* [Exercise description]:
Please return all of the entries below exactly as they are written.

── Data in this exercise

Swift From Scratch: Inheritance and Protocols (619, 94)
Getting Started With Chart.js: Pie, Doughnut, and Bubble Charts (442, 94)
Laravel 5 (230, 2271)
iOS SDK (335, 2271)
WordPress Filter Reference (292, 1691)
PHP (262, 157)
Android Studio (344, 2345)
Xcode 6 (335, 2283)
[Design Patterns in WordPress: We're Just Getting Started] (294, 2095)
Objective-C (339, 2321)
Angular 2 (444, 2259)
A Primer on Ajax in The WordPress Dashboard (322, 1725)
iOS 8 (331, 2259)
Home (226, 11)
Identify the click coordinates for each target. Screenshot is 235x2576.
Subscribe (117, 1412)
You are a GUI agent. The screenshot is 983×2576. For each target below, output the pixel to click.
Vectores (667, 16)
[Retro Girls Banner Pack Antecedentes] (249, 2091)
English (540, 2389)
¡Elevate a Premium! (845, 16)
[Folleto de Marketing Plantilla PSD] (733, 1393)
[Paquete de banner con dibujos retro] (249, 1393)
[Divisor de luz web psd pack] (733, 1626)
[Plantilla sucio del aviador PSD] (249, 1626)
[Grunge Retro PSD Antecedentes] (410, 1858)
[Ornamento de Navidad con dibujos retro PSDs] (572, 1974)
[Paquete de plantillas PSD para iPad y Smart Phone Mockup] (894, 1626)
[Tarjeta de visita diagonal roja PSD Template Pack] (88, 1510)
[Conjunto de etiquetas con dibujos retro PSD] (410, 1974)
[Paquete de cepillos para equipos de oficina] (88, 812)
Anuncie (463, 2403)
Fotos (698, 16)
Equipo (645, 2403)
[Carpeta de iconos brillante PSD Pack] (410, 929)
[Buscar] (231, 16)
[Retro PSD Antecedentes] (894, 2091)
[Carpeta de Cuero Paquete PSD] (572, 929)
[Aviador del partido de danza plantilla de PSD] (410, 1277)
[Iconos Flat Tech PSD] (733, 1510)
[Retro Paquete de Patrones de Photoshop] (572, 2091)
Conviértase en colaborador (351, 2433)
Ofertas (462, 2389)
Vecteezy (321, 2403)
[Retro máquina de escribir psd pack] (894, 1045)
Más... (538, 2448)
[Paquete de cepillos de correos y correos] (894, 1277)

────

* [Answer box]:
Swift From Scratch: Inheritance and Protocols (619, 94)
Getting Started With Chart.js: Pie, Doughnut, and Bubble Charts (442, 94)
Laravel 5 (230, 2271)
iOS SDK (335, 2271)
WordPress Filter Reference (292, 1691)
PHP (262, 157)
Android Studio (344, 2345)
Xcode 6 (335, 2283)
[Design Patterns in WordPress: We're Just Getting Started] (294, 2095)
Objective-C (339, 2321)
Angular 2 (444, 2259)
A Primer on Ajax in The WordPress Dashboard (322, 1725)
iOS 8 (331, 2259)
Home (226, 11)
Identify the click coordinates for each target. Screenshot is 235x2576.
Subscribe (117, 1412)
You are a GUI agent. The screenshot is 983×2576. For each target below, output the pixel to click.
Vectores (667, 16)
[Retro Girls Banner Pack Antecedentes] (249, 2091)
English (540, 2389)
¡Elevate a Premium! (845, 16)
[Folleto de Marketing Plantilla PSD] (733, 1393)
[Paquete de banner con dibujos retro] (249, 1393)
[Divisor de luz web psd pack] (733, 1626)
[Plantilla sucio del aviador PSD] (249, 1626)
[Grunge Retro PSD Antecedentes] (410, 1858)
[Ornamento de Navidad con dibujos retro PSDs] (572, 1974)
[Paquete de plantillas PSD para iPad y Smart Phone Mockup] (894, 1626)
[Tarjeta de visita diagonal roja PSD Template Pack] (88, 1510)
[Conjunto de etiquetas con dibujos retro PSD] (410, 1974)
[Paquete de cepillos para equipos de oficina] (88, 812)
Anuncie (463, 2403)
Fotos (698, 16)
Equipo (645, 2403)
[Carpeta de iconos brillante PSD Pack] (410, 929)
[Buscar] (231, 16)
[Retro PSD Antecedentes] (894, 2091)
[Carpeta de Cuero Paquete PSD] (572, 929)
[Aviador del partido de danza plantilla de PSD] (410, 1277)
[Iconos Flat Tech PSD] (733, 1510)
[Retro Paquete de Patrones de Photoshop] (572, 2091)
Conviértase en colaborador (351, 2433)
Ofertas (462, 2389)
Vecteezy (321, 2403)
[Retro máquina de escribir psd pack] (894, 1045)
Más... (538, 2448)
[Paquete de cepillos de correos y correos] (894, 1277)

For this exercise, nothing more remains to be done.